(WHAT YOU HAVE TO DO) Would you transcribe each entry that follows word for word, minus the images?

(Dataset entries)
◇ ◇ ◇

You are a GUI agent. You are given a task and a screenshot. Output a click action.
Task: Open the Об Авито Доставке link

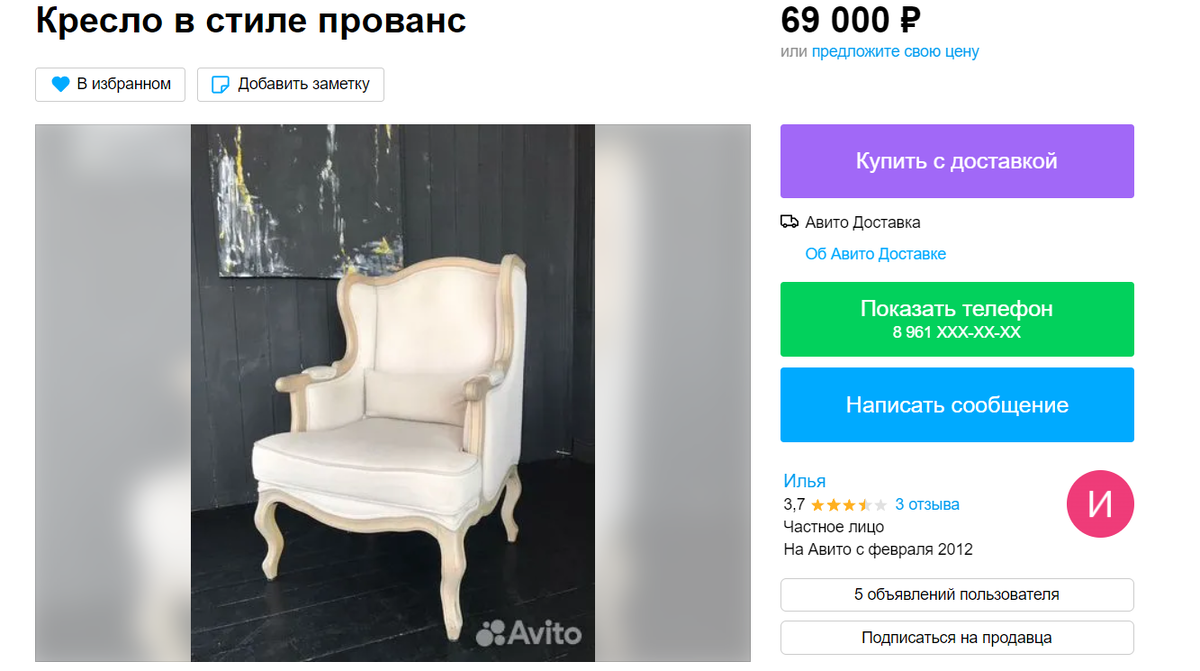pyautogui.click(x=875, y=254)
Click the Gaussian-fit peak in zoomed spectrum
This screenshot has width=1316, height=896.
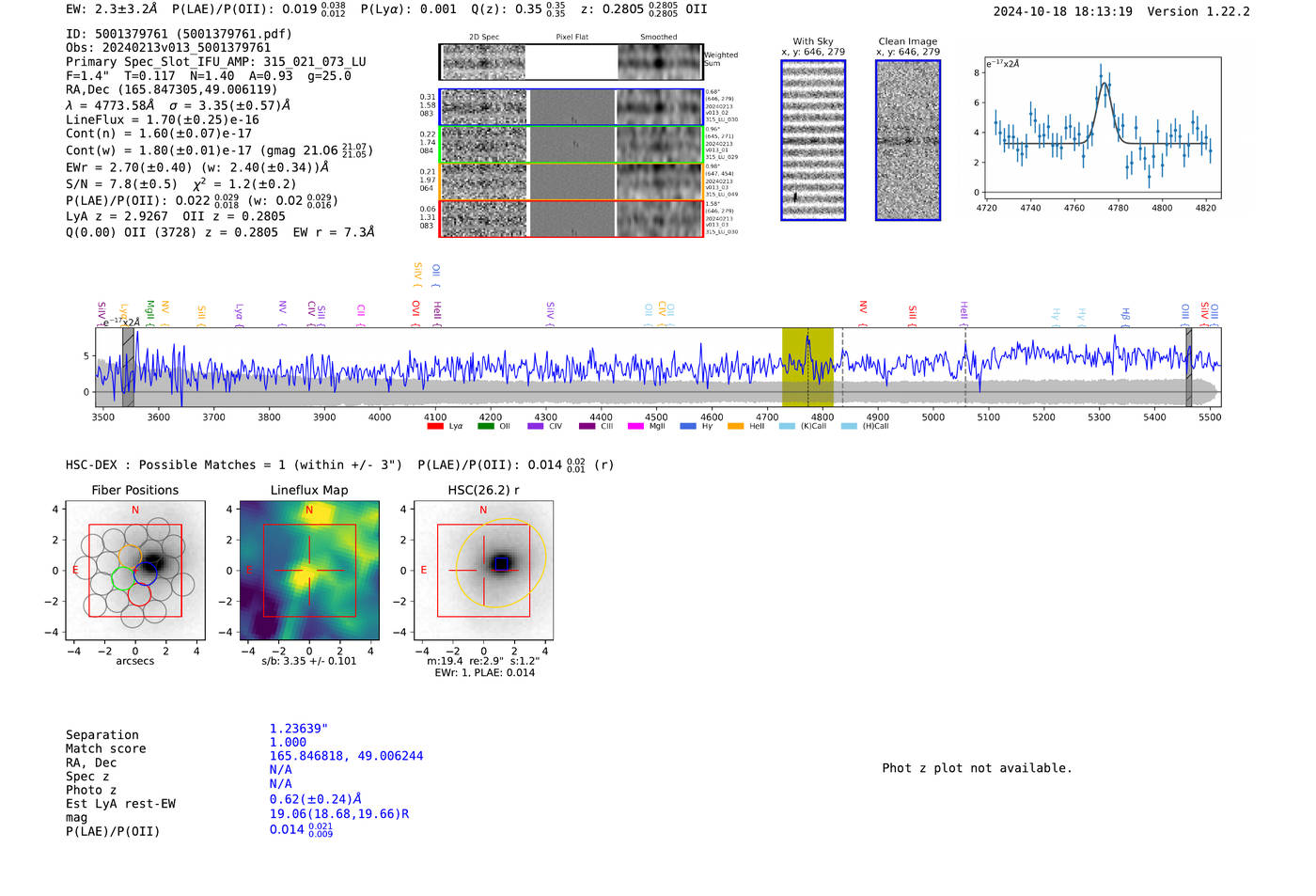1104,84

◇ ◇ ◇

(RESPONSE BOX)
You are a GUI agent. You are given a task and a screenshot. Output a click action.
Task: Open the Об Авито Доставке link

pyautogui.click(x=875, y=254)
Click the Gaussian-fit peak in zoomed spectrum
This screenshot has width=1316, height=896.
1104,84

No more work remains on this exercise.